(Task objective)
Render every line of the items below as a JSON array of strings, with one string per line and all blank lines omitted.

(Data for the task)
--*--

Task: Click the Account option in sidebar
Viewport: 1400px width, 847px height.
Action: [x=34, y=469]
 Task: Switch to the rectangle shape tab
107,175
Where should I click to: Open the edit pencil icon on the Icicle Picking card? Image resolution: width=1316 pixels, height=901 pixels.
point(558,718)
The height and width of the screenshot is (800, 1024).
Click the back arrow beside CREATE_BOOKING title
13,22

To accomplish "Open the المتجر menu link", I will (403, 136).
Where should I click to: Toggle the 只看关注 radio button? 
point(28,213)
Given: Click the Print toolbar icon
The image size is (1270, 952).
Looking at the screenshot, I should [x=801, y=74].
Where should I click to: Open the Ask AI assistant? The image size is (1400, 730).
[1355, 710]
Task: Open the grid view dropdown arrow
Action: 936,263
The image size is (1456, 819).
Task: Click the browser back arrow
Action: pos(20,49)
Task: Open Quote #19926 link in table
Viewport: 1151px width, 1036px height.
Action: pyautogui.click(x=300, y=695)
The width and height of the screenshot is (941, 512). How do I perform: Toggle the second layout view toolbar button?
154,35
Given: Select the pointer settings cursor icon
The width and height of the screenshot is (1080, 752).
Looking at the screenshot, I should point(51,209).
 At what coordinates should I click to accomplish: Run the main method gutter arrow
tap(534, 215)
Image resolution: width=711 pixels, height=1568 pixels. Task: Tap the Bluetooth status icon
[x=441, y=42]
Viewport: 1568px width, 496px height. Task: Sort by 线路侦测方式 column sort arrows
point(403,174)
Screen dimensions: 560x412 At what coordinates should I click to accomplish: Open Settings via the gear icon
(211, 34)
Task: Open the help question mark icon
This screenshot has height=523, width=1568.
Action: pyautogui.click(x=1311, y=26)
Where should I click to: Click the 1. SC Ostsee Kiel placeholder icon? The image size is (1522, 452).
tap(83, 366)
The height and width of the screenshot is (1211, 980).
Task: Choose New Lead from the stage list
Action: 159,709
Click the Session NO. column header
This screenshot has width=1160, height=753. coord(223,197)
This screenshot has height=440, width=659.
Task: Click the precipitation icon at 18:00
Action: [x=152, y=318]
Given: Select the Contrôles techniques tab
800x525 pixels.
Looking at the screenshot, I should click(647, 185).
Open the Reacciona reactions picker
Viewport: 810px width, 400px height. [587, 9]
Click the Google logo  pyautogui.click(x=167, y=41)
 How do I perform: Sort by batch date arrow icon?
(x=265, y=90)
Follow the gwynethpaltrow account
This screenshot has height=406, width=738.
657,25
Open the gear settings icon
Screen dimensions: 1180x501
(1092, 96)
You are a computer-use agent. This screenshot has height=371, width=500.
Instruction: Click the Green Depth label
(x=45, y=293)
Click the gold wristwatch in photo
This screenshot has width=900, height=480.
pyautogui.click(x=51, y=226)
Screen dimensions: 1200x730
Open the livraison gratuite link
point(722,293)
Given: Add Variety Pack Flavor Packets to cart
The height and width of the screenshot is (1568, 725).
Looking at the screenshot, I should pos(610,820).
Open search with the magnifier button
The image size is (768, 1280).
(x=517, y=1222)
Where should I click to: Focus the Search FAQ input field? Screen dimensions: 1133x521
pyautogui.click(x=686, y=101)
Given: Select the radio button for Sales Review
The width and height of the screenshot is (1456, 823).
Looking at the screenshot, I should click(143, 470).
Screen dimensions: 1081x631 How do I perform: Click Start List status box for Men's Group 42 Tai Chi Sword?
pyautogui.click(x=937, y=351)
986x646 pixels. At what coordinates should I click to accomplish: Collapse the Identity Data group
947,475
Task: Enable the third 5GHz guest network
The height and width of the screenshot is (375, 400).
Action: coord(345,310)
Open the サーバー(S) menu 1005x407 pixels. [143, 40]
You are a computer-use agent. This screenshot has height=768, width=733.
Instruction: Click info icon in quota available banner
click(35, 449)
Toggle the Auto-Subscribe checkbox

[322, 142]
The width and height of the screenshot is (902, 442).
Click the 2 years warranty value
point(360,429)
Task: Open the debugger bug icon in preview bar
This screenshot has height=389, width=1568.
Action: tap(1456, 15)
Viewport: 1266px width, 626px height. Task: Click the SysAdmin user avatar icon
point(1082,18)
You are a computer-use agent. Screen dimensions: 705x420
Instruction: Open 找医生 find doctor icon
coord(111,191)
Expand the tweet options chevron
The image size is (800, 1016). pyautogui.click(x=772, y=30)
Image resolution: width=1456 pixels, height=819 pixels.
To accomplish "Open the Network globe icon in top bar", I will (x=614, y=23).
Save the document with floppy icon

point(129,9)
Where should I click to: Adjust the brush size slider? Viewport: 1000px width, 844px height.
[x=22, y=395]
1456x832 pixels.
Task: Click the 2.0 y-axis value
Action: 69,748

--*--

(Output below)
[
  "Task: Click the Account option in sidebar",
  "Viewport: 1400px width, 847px height.",
  "Action: [x=34, y=469]",
  " Task: Switch to the rectangle shape tab",
  "107,175",
  "Where should I click to: Open the edit pencil icon on the Icicle Picking card? Image resolution: width=1316 pixels, height=901 pixels.",
  "point(558,718)",
  "The height and width of the screenshot is (800, 1024).",
  "Click the back arrow beside CREATE_BOOKING title",
  "13,22",
  "To accomplish \"Open the المتجر menu link\", I will (403, 136).",
  "Where should I click to: Toggle the 只看关注 radio button? ",
  "point(28,213)",
  "Given: Click the Print toolbar icon",
  "The image size is (1270, 952).",
  "Looking at the screenshot, I should [x=801, y=74].",
  "Where should I click to: Open the Ask AI assistant? The image size is (1400, 730).",
  "[1355, 710]",
  "Task: Open the grid view dropdown arrow",
  "Action: 936,263",
  "The image size is (1456, 819).",
  "Task: Click the browser back arrow",
  "Action: pos(20,49)",
  "Task: Open Quote #19926 link in table",
  "Viewport: 1151px width, 1036px height.",
  "Action: pyautogui.click(x=300, y=695)",
  "The width and height of the screenshot is (941, 512). How do I perform: Toggle the second layout view toolbar button?",
  "154,35",
  "Given: Select the pointer settings cursor icon",
  "The width and height of the screenshot is (1080, 752).",
  "Looking at the screenshot, I should point(51,209).",
  " At what coordinates should I click to accomplish: Run the main method gutter arrow",
  "tap(534, 215)",
  "Image resolution: width=711 pixels, height=1568 pixels. Task: Tap the Bluetooth status icon",
  "[x=441, y=42]",
  "Viewport: 1568px width, 496px height. Task: Sort by 线路侦测方式 column sort arrows",
  "point(403,174)",
  "Screen dimensions: 560x412 At what coordinates should I click to accomplish: Open Settings via the gear icon",
  "(211, 34)",
  "Task: Open the help question mark icon",
  "This screenshot has height=523, width=1568.",
  "Action: pyautogui.click(x=1311, y=26)",
  "Where should I click to: Click the 1. SC Ostsee Kiel placeholder icon? The image size is (1522, 452).",
  "tap(83, 366)",
  "The height and width of the screenshot is (1211, 980).",
  "Task: Choose New Lead from the stage list",
  "Action: 159,709",
  "Click the Session NO. column header",
  "This screenshot has width=1160, height=753. coord(223,197)",
  "This screenshot has height=440, width=659.",
  "Task: Click the precipitation icon at 18:00",
  "Action: [x=152, y=318]",
  "Given: Select the Contrôles techniques tab",
  "800x525 pixels.",
  "Looking at the screenshot, I should click(647, 185).",
  "Open the Reacciona reactions picker",
  "Viewport: 810px width, 400px height. [587, 9]",
  "Click the Google logo  pyautogui.click(x=167, y=41)",
  " How do I perform: Sort by batch date arrow icon?",
  "(x=265, y=90)",
  "Follow the gwynethpaltrow account",
  "This screenshot has height=406, width=738.",
  "657,25",
  "Open the gear settings icon",
  "Screen dimensions: 1180x501",
  "(1092, 96)",
  "You are a computer-use agent. This screenshot has height=371, width=500.",
  "Instruction: Click the Green Depth label",
  "(x=45, y=293)",
  "Click the gold wristwatch in photo",
  "This screenshot has width=900, height=480.",
  "pyautogui.click(x=51, y=226)",
  "Screen dimensions: 1200x730",
  "Open the livraison gratuite link",
  "point(722,293)",
  "Given: Add Variety Pack Flavor Packets to cart",
  "The height and width of the screenshot is (1568, 725).",
  "Looking at the screenshot, I should pos(610,820).",
  "Open search with the magnifier button",
  "The image size is (768, 1280).",
  "(x=517, y=1222)",
  "Where should I click to: Focus the Search FAQ input field? Screen dimensions: 1133x521",
  "pyautogui.click(x=686, y=101)",
  "Given: Select the radio button for Sales Review",
  "The width and height of the screenshot is (1456, 823).",
  "Looking at the screenshot, I should click(143, 470).",
  "Screen dimensions: 1081x631 How do I perform: Click Start List status box for Men's Group 42 Tai Chi Sword?",
  "pyautogui.click(x=937, y=351)",
  "986x646 pixels. At what coordinates should I click to accomplish: Collapse the Identity Data group",
  "947,475",
  "Task: Enable the third 5GHz guest network",
  "The height and width of the screenshot is (375, 400).",
  "Action: coord(345,310)",
  "Open the サーバー(S) menu 1005x407 pixels. [143, 40]",
  "You are a computer-use agent. This screenshot has height=768, width=733.",
  "Instruction: Click info icon in quota available banner",
  "click(35, 449)",
  "Toggle the Auto-Subscribe checkbox",
  "[322, 142]",
  "The width and height of the screenshot is (902, 442).",
  "Click the 2 years warranty value",
  "point(360,429)",
  "Task: Open the debugger bug icon in preview bar",
  "This screenshot has height=389, width=1568.",
  "Action: tap(1456, 15)",
  "Viewport: 1266px width, 626px height. Task: Click the SysAdmin user avatar icon",
  "point(1082,18)",
  "You are a computer-use agent. Screen dimensions: 705x420",
  "Instruction: Open 找医生 find doctor icon",
  "coord(111,191)",
  "Expand the tweet options chevron",
  "The image size is (800, 1016). pyautogui.click(x=772, y=30)",
  "Image resolution: width=1456 pixels, height=819 pixels.",
  "To accomplish \"Open the Network globe icon in top bar\", I will (x=614, y=23).",
  "Save the document with floppy icon",
  "point(129,9)",
  "Where should I click to: Adjust the brush size slider? Viewport: 1000px width, 844px height.",
  "[x=22, y=395]",
  "1456x832 pixels.",
  "Task: Click the 2.0 y-axis value",
  "Action: 69,748"
]